There were a lot of *drip drip* sounds across London as the snow and ice melted and a lot of *thud thud* as cakes of ice fell off windscreens and windowsills. God answered my prayer and gave me excellent Saturday weather and I shudder just typing that because this is by no means excellent by tropical standards, but trains were running, buses were not skating off the roads, and salons were open, so was EXCELLENT weather today. So next up, Friday and Saturday climate excellence. I will not be greedy and ask for the entire week but I have places to be on both days and I would appreciate if it were not snowing or raining. I never thought I would say this but I can tolerate the cold. I cannot tolerate, however, precipitation of any kind so please...

And in winter fashion updates, female hamsters really amaze me. Here it is, I am dying to get me a pair of sexy high heeled boots but with my rational mind I know these would not work for long walks on the icy pavements, not to mention walking in London in general. I have felt my boot on the edge of many a skid in the past week, witnessed many a fall yesterday, including one gentleman who just sat on the ice and started laughing hysterically - and all in flat, practical snow boots. Why on earth then are the female hamsters in boots that look like these?
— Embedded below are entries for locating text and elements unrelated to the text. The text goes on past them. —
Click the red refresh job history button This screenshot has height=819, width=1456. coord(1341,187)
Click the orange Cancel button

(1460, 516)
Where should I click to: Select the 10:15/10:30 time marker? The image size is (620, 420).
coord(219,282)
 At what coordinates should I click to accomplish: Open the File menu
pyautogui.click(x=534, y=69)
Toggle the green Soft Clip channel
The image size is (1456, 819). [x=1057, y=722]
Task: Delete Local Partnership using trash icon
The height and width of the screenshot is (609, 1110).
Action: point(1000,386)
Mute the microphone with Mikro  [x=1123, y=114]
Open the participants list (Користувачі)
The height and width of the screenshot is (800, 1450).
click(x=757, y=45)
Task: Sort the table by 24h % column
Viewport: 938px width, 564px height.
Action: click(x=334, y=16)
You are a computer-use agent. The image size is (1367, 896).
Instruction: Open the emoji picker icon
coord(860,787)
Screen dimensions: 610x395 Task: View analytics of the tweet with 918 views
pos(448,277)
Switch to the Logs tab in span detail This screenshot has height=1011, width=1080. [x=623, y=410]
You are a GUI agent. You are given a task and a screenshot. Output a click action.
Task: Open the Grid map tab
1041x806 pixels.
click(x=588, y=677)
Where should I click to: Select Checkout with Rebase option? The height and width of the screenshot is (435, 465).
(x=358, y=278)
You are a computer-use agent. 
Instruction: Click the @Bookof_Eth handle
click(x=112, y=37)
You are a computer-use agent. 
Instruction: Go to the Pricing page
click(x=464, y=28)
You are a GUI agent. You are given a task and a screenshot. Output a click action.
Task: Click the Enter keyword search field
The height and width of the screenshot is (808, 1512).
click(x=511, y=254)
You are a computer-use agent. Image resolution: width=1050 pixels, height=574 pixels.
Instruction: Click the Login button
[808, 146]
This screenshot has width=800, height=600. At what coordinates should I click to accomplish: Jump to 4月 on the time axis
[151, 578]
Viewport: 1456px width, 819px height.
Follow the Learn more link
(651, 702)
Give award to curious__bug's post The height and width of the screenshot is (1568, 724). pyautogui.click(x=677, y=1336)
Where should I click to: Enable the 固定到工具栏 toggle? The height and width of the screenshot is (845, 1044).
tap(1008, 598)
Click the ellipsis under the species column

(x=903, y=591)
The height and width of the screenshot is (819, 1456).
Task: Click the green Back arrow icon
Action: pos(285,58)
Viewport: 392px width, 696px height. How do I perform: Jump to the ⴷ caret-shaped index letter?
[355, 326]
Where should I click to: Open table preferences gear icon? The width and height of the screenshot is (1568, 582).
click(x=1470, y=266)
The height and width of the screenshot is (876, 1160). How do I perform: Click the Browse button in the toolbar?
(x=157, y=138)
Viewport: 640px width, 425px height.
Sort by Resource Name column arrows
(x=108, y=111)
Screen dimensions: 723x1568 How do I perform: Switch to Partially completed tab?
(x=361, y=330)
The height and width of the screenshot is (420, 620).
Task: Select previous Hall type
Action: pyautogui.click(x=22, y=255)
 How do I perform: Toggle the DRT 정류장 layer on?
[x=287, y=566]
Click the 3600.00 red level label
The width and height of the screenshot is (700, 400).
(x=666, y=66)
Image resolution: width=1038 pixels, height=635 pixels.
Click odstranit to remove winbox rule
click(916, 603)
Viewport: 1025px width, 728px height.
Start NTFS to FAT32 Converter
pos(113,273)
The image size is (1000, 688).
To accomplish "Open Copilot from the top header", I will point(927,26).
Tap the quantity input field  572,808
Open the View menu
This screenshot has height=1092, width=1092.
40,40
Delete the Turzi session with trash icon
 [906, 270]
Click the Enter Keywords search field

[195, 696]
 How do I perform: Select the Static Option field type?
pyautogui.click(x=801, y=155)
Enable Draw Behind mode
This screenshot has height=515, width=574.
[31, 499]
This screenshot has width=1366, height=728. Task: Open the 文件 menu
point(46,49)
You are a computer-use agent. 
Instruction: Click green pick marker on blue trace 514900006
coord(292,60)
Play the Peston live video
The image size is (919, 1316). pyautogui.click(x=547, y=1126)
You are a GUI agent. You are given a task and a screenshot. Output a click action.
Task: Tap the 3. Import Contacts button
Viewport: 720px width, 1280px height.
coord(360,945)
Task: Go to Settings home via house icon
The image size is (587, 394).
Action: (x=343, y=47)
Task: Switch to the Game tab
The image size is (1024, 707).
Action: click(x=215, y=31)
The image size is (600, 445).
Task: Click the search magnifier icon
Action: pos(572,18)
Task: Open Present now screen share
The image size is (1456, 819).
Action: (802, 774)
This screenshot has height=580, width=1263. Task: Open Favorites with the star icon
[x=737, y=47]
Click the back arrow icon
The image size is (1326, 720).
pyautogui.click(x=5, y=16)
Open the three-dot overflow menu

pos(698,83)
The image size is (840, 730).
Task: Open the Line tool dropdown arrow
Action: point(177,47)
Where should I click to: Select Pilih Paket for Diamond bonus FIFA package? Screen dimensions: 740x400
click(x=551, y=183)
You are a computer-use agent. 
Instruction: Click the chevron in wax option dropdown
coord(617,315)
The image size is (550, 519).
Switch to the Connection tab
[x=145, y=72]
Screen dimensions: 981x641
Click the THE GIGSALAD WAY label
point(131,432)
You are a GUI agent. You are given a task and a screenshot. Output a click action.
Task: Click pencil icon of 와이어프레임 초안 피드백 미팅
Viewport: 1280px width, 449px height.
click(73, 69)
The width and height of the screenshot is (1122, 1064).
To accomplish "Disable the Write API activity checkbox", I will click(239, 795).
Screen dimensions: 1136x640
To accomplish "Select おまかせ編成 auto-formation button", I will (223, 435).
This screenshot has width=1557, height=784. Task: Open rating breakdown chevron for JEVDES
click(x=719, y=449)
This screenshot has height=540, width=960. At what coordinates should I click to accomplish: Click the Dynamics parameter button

I am really beginning to question the character of some of these women. I love looking good but at the expense of my limbs? At the expense of my safety? At the expense of my pride? I say a silent prayer with every foot fall on the ice on my walk home and pray to God I don't go flying down the pavement with a thud. Yet these hamsters are clippity clipping  and treading carefully in non-skid-proof platform and stiletto-heeled boots and shoes. I am really concerned. But then maybe they are more skilled in navigating the ice than I am.

Maybe. I pray that none of them fall in my presence because I am not sure I would be able to stifle the laughter.

Finally, I really hate the garbage bag jackets. You know...the shiny jackets that look like an inflated garbage bag. And worse, they're quilted. The ones like these...

The really scary part is when larger women wear them. I am not a matchstick myself and I will NEVER wear a jacket like this. But ladies, in general, this jacket should be worn in maybe a brown or white, but not garbage bag black or blue, and certainly, if you're over a certain size, you really should avoid these jackets because then you look a bit this.

The Michelin Man

I am seeing more and more of this jacket around London and I am not sure if they are trendy, expensive or just on sale, but God...please let the madness stop.